Stored records
--------

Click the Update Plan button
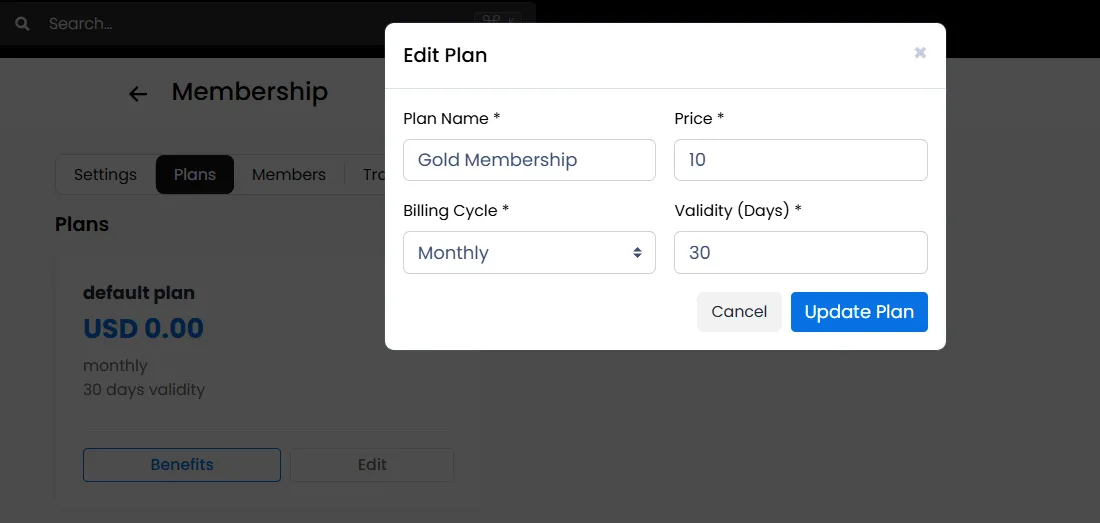pyautogui.click(x=859, y=312)
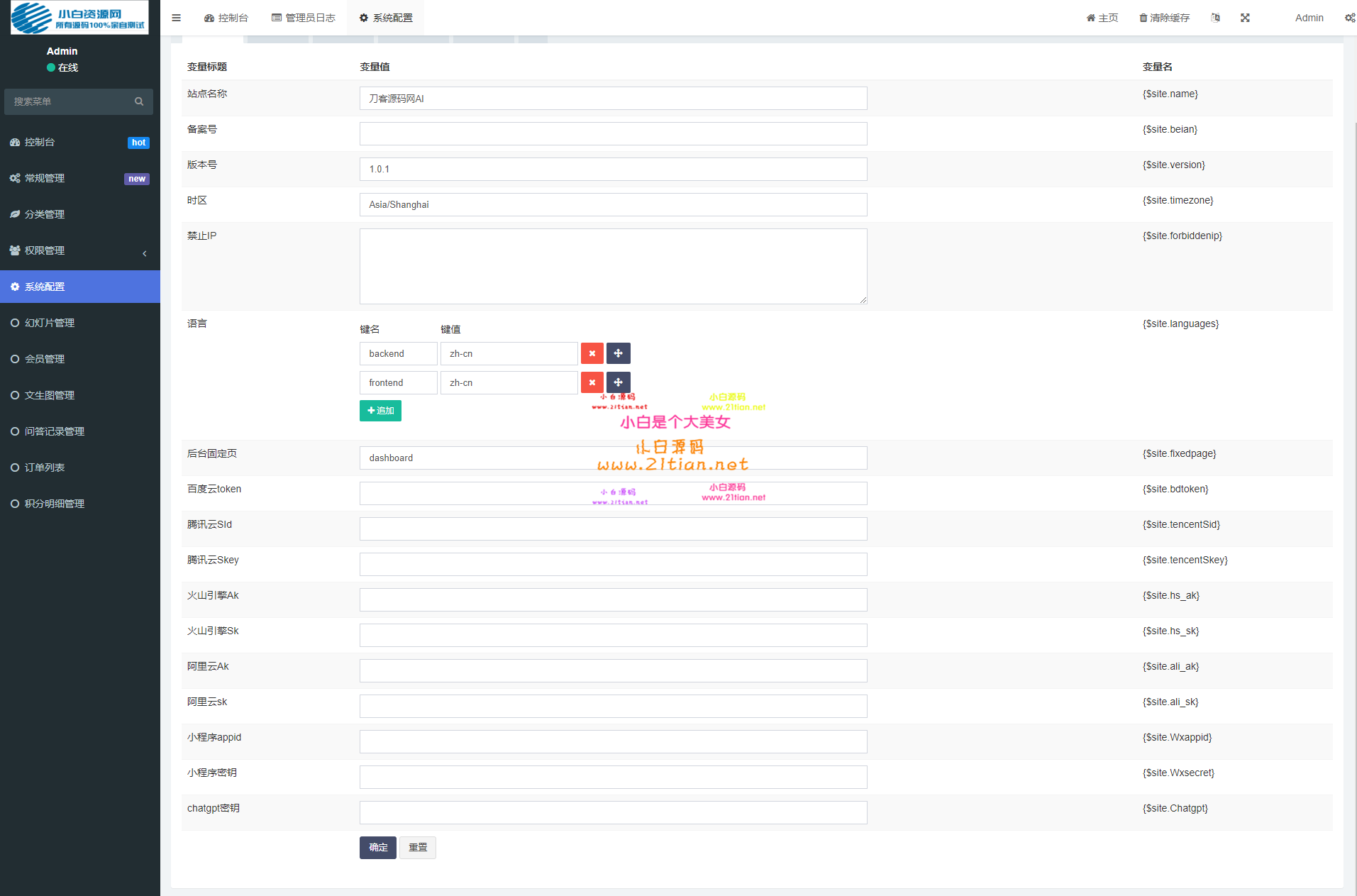The image size is (1357, 896).
Task: Click the language switch icon in header
Action: click(x=1215, y=18)
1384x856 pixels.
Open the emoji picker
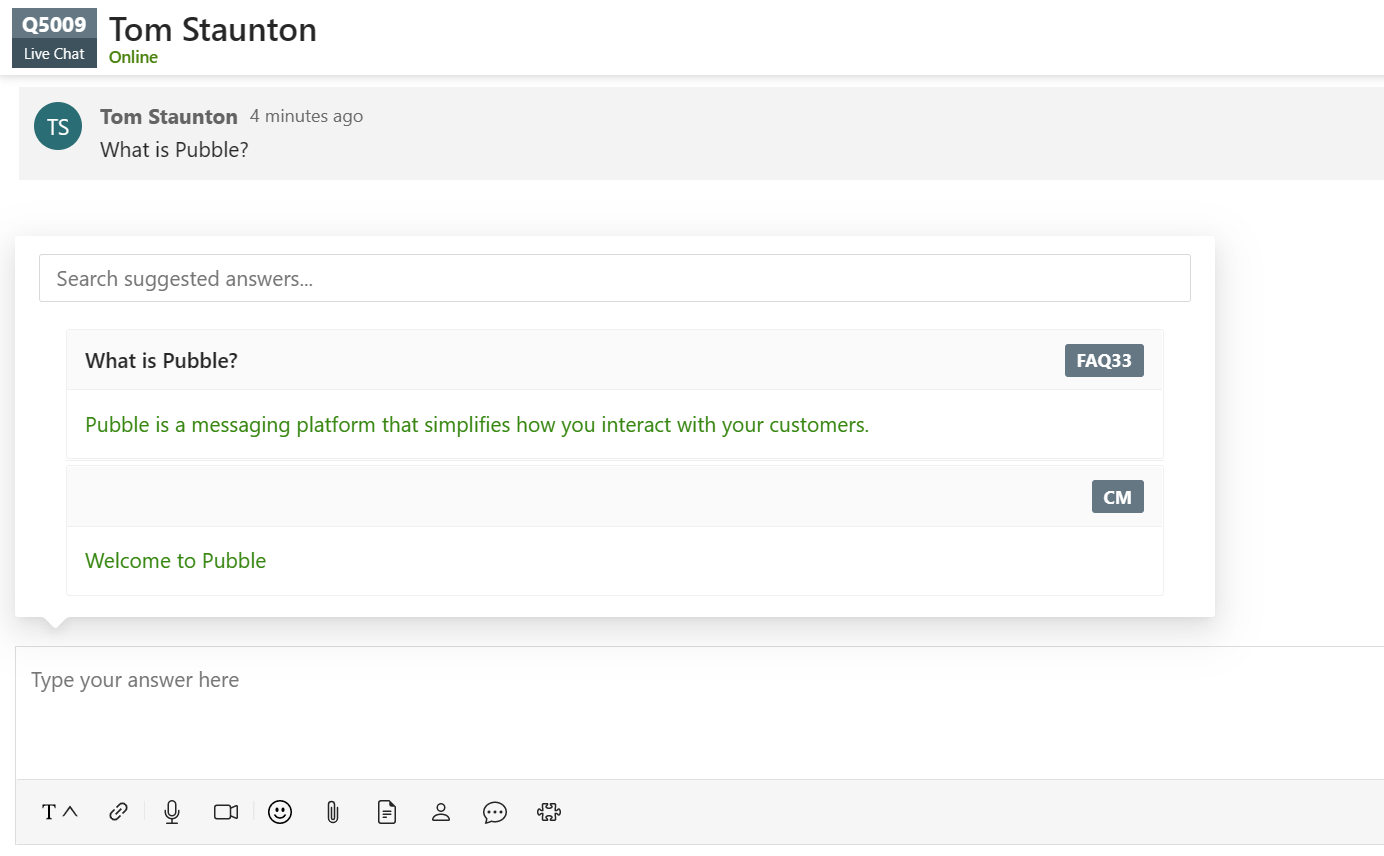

--------

Above are records with pictures; repeat them exactly, but without the pictures.

◆ ANSWER SECTION:
Click the Update Plan button
pyautogui.click(x=859, y=312)
The image size is (1357, 896).
Task: Click the language switch icon in header
Action: click(x=1215, y=18)
1384x856 pixels.
Open the emoji picker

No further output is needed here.